What to work on ->
Scan the data below for lines holding the word "axis", and copy each line found.

Data extracted from a collection:
++++++

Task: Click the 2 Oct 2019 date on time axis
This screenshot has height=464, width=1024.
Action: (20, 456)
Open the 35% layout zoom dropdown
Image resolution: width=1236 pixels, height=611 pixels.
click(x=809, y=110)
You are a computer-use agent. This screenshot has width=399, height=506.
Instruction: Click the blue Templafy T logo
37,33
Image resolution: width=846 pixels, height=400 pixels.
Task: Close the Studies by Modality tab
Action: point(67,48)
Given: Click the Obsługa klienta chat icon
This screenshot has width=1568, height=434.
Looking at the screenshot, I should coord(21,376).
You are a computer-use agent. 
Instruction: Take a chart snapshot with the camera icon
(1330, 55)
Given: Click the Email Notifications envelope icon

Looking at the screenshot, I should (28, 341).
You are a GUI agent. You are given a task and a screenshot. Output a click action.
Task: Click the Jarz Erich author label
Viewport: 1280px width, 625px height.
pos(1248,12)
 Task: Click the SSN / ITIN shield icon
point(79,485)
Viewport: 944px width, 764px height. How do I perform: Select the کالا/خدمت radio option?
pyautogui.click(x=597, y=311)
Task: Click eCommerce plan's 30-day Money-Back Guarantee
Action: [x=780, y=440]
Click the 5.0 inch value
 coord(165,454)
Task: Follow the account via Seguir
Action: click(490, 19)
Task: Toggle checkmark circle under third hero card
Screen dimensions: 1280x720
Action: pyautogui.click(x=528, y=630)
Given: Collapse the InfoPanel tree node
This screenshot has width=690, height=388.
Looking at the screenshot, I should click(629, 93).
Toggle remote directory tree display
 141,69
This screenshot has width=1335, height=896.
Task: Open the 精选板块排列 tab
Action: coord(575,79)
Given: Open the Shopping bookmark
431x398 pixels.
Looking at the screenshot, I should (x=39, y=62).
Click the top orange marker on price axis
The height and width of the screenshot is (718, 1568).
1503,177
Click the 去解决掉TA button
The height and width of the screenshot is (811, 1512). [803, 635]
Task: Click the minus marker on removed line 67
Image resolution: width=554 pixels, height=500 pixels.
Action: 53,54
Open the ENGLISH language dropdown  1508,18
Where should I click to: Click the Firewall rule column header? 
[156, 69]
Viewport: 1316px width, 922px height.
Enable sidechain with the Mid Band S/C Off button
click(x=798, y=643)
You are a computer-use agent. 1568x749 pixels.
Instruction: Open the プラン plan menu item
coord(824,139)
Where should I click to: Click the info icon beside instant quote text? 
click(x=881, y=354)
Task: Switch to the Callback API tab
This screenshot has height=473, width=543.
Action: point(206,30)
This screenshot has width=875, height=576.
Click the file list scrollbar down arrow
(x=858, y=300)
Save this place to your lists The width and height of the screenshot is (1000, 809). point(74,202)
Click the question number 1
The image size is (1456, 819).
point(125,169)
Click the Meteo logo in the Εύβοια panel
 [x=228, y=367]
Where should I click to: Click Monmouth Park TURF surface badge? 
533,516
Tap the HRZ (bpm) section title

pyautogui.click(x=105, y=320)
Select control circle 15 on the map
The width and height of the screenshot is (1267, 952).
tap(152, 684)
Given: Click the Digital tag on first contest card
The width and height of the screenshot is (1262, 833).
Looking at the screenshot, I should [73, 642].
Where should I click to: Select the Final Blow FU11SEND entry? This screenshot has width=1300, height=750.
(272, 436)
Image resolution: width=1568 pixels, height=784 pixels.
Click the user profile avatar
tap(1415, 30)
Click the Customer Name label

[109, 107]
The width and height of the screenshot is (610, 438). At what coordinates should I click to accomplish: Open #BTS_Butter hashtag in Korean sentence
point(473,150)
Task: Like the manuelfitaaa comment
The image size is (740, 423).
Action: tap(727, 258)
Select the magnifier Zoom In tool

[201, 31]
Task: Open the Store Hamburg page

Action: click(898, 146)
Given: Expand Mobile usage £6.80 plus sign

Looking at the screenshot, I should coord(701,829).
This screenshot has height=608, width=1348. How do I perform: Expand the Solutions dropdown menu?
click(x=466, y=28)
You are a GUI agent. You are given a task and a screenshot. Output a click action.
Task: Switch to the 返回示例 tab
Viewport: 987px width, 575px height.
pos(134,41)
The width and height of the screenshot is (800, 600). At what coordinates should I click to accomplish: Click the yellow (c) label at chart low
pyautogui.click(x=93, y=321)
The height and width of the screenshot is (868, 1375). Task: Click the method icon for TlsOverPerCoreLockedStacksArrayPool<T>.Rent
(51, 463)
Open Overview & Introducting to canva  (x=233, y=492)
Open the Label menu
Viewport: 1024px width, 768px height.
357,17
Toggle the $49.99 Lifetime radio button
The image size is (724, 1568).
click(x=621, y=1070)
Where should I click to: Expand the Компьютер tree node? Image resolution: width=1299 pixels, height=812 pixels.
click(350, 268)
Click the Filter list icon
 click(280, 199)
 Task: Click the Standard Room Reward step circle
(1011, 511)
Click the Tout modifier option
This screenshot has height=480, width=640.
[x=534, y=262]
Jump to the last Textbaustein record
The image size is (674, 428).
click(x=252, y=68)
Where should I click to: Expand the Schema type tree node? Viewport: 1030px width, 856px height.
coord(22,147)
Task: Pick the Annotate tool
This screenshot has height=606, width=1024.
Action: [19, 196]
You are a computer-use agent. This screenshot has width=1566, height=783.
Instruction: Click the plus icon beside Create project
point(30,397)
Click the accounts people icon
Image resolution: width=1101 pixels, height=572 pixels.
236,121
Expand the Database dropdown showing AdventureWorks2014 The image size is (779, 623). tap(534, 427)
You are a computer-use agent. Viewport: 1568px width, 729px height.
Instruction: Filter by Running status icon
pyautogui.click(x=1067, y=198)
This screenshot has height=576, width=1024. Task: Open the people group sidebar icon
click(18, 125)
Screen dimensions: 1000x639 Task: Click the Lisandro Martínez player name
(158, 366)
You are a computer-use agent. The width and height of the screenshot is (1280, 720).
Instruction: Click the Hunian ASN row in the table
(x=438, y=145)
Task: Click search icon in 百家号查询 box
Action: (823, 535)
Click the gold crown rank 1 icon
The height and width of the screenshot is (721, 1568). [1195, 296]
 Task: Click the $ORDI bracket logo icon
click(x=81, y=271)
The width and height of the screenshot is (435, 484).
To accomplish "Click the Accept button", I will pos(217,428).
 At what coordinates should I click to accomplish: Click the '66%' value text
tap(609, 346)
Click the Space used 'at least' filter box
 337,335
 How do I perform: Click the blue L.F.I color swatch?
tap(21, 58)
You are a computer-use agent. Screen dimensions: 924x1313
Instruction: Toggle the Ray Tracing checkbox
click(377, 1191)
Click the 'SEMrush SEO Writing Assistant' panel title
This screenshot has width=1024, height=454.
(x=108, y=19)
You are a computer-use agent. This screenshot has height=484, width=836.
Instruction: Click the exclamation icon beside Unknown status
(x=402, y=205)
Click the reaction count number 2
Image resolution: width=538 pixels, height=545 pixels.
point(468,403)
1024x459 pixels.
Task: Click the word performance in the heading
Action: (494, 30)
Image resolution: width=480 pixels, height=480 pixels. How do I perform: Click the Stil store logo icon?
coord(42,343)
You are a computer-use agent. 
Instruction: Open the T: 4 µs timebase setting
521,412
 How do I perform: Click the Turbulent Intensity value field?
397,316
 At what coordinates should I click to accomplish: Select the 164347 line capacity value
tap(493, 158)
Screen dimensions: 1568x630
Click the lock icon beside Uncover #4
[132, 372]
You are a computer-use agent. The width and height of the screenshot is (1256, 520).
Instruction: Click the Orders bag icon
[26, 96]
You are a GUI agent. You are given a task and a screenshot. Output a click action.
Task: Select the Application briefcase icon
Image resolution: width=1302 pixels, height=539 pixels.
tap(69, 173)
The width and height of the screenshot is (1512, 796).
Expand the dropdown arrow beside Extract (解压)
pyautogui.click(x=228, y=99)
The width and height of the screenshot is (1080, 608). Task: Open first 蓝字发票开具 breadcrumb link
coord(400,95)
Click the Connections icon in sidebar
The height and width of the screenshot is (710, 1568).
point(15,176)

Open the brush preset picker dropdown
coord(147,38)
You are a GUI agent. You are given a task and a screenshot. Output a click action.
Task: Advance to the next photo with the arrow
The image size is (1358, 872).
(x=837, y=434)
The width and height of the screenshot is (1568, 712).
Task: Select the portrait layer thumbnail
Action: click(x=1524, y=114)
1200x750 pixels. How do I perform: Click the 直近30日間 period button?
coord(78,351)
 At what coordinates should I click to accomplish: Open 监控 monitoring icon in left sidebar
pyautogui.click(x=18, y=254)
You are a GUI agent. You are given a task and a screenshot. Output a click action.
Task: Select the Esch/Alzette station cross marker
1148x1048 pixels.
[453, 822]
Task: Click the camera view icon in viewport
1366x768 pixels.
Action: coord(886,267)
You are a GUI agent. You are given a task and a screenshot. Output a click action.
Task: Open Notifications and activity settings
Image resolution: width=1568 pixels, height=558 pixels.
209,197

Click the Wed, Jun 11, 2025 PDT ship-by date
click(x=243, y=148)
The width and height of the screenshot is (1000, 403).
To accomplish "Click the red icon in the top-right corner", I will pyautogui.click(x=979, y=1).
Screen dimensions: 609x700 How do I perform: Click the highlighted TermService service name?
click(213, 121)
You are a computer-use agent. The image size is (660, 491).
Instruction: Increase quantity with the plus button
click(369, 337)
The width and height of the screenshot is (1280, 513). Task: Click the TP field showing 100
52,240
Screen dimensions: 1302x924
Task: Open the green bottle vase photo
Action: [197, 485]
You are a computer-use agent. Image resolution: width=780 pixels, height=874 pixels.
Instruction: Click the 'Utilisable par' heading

++++++

Expected answer ->
Task: Click the 2 Oct 2019 date on time axis
Click the top orange marker on price axis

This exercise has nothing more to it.